1. Think big. Apply to every international writing program, retreat, and conference that comes along, no matter how costly.

2. Come up with a budget. Include everything you might possibly have to pay for in this budget: airfare, rental cars, gas money, program tuition/conference registration, per diem meal costs, accommodations, cab fare, visas, bus passes, etc. Always round up on any figure in your budget.

3. Come up with a proposal. How will this travel contribute to your learning? How might it possibly benefit the university? Get creative. Embrace your inner bullshitter. You can justify any expense, and you know it.

4. Go outside your department. If your department is anything like mine, it's small potatoes in the funding realm. The university president's office, however, has discretionary funds for just such occasions. So does the provost's office. So, possibly, does the Dean of Arts and Sciences (depending on your university). Send your proposals and budgets to these people.
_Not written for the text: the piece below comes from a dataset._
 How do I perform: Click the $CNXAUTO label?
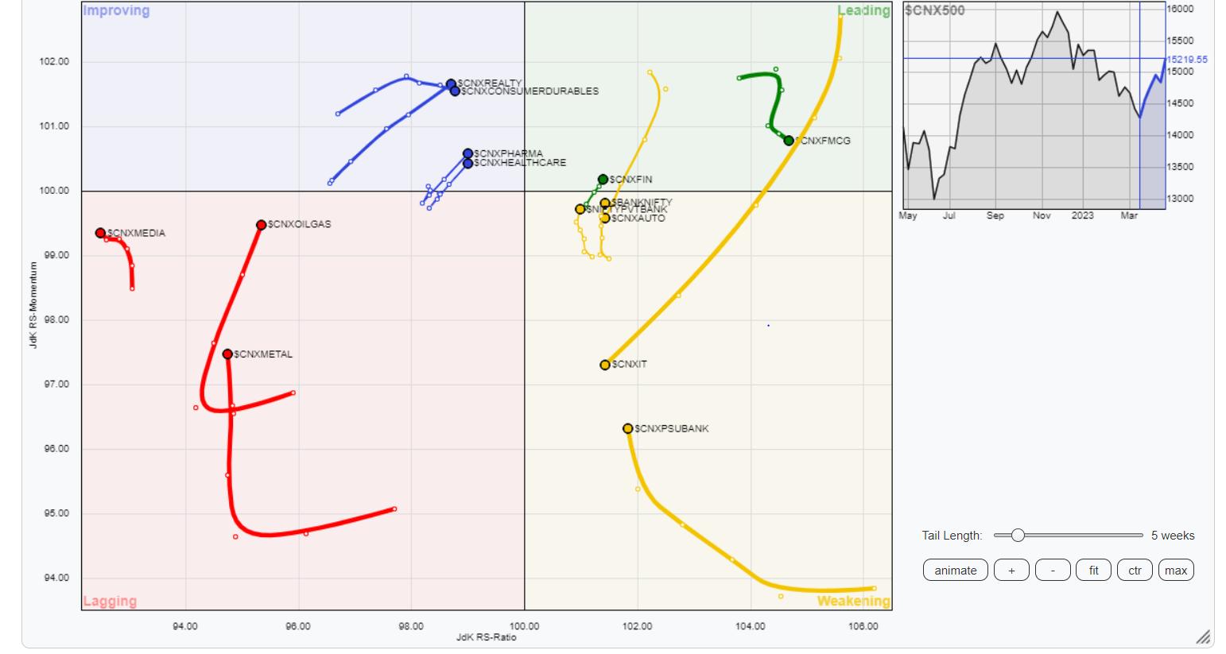coord(638,219)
Don't be shy. In addition, the Graduate Student Association or equivalent usually has some money to throw at worthy causes, so hit them up, too.

5. Sometimes you'll need to purchase tickets and reservations on a credit card and be reimbursed after the fact. Don't sweat it. Airline tickets and hotels are the easiest things for universities to justify reimbursing, so count on those being covered before incidentals like program tuition or conference registration. Food is your least likely bet.

Appendix: AWP hints

There are lots of reasons to go to the Association of Writers and Writing Programs (AWP) annual conference: networking, parties, readings, parties, free books and swag, parties, etc. I've been to AWP twice now the U-dime. Both times, I sent papers to and was accepted by the AWP Pedagogy Forum. The "paper" is really a 1-page curriculum idea for the creative writing classroom. I've never actually taught creative writing, but this is not a roadblock to having ideas about how I would teach it if given the chance. Anyway, having a paper accepted at the conference is a foolproof way of getting at least some funding.

Otherwise, get involved with your program's literary magazine and put together a proposal to represent said magazine at the conference's bookfair. Your school's litmag may already have plans or policies in place for this.



The money is there. You just have to make the commitment to finding it and making it your own. You work hard. You deserve some perks. There will likely never be another time when the money is this easy. Take advantage of it. TAKE EVERYTHING YOU CAN GET.